Coba sendiri: Salin ulang tanpa perubahan isi teks tentang teknologi dan perang, seluruhnya mulai dari "Hadirnya teknologi alutsista" sampai ke "perang gaya baru.".

───── Potongan dokumen ─────

Dinamika global terus tumbuh, pun ketika terjadi perebutan kekuasaan oleh negara-negara dunia melalui invasi perang, teknologi otomatisasi telah canggih pada alutsista perang. Geopolitik dan strategi untuk menguasai sebuah negara harus dilakukan dengan perang (kontak fisik). Perang Dunia I dan II adalah puncaknya, yang mana banyak korban jiwa, meninggalkan tragedi kemanusiaan yang nyata di depan mata. Akhirnya, dunia sepakat untuk meninggalkan budaya perang. Namun, hegemoni kuasa untuk menjadi negara superior yang paling kuat, paling berkuasa dan paling-paling lainnya, tetap melekat pada diri sebuah manusia/bangsa sebagai hal yang otentik. Hanya saja berubah dari yang nyata ke dunia maya, dari yang kasar ke sifat lembut. Namun sejatinya tetaplah perang, perang untuk tujuan menguasai. Lagi-lagi atas tren kekuasaan monopoli ekonomi dan keuangan global.
Hadirnya teknologi alutsista pada masa-masa (perang) tersebut, sejatinya telah dimulai perlahan-lahan dengan hadirnya teknologi radar berteknologi satelit (GPS). Bermula dari situlah, lahirlah teknologi internet dari basis awal komunikasi untuk pertempuran. Modern kini, kecepatan komunikasi berubah menjadi arus komunikasi dalam narasi globalisasi yang pada sisi politik bertujuan untuk mengendalikan arus informasi. Tentu selain tujuan positif untuk kemudahan akses komunikasi menjadi bagian keuntungan di setiap lompatan teknologi. Mesti dalam perkembangannya tetap digunakan sebagai teknologi perang gaya baru.
Akhirnya, teknologi internet pun terus tumbuh memasuki era milenium 2000 an hingga 2023 ini dengan teknologi internet berjaringan 5G, dari sebelumnya 4G, 3G, HSDPA/EDGE, GPRS/GSM, juga kabel. Sebentar lagi akan hadir jaringan 6G pada era revolusi (industri) society 5.0 AI (artificial intellegence).
Dengan hadirnya teknologi ini disebut dengan era revolusi industri 4.0, adalah suatu era ketika penatalaksanaan hidup di segala bidang dan aspek telah berubah ke dalam bentuk digital hingga tumbuh pesat membentuk ekosistem digital. Wujud terapannya dengan pengendalian alat-alat dengan teknologi komputerisasi hingga operasional melalui perintah-perintah nir-kabel yang sifatnya kasat masa, atau disebut lahirnya dunia baru – dunia maya. Lihat bentuk aplikasi sosial media, layanan dan aksesibilitas di semua bidang berbasis jaringan internet. Tak luput, teknologi alutsista perang pun demikian. Pun dengan perang ekonomi. Uang digital contohnya (cryptocurrency).

───── Data yang ditampilkan ─────

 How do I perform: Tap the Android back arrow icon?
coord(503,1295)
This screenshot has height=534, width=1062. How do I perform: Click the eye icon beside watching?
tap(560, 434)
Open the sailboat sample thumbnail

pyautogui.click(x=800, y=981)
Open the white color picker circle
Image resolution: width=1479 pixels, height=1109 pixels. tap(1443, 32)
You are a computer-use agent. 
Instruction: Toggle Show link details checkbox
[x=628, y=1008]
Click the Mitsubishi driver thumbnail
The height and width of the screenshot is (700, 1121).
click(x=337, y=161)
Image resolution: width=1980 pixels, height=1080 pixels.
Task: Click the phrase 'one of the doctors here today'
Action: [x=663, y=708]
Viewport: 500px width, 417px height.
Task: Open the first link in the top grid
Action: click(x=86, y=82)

─────

Hasil pengerjaan:
Hadirnya teknologi alutsista pada masa-masa (perang) tersebut, sejatinya telah dimulai perlahan-lahan dengan hadirnya teknologi radar berteknologi satelit (GPS). Bermula dari situlah, lahirlah teknologi internet dari basis awal komunikasi untuk pertempuran. Modern kini, kecepatan komunikasi berubah menjadi arus komunikasi dalam narasi globalisasi yang pada sisi politik bertujuan untuk mengendalikan arus informasi. Tentu selain tujuan positif untuk kemudahan akses komunikasi menjadi bagian keuntungan di setiap lompatan teknologi. Mesti dalam perkembangannya tetap digunakan sebagai teknologi perang gaya baru.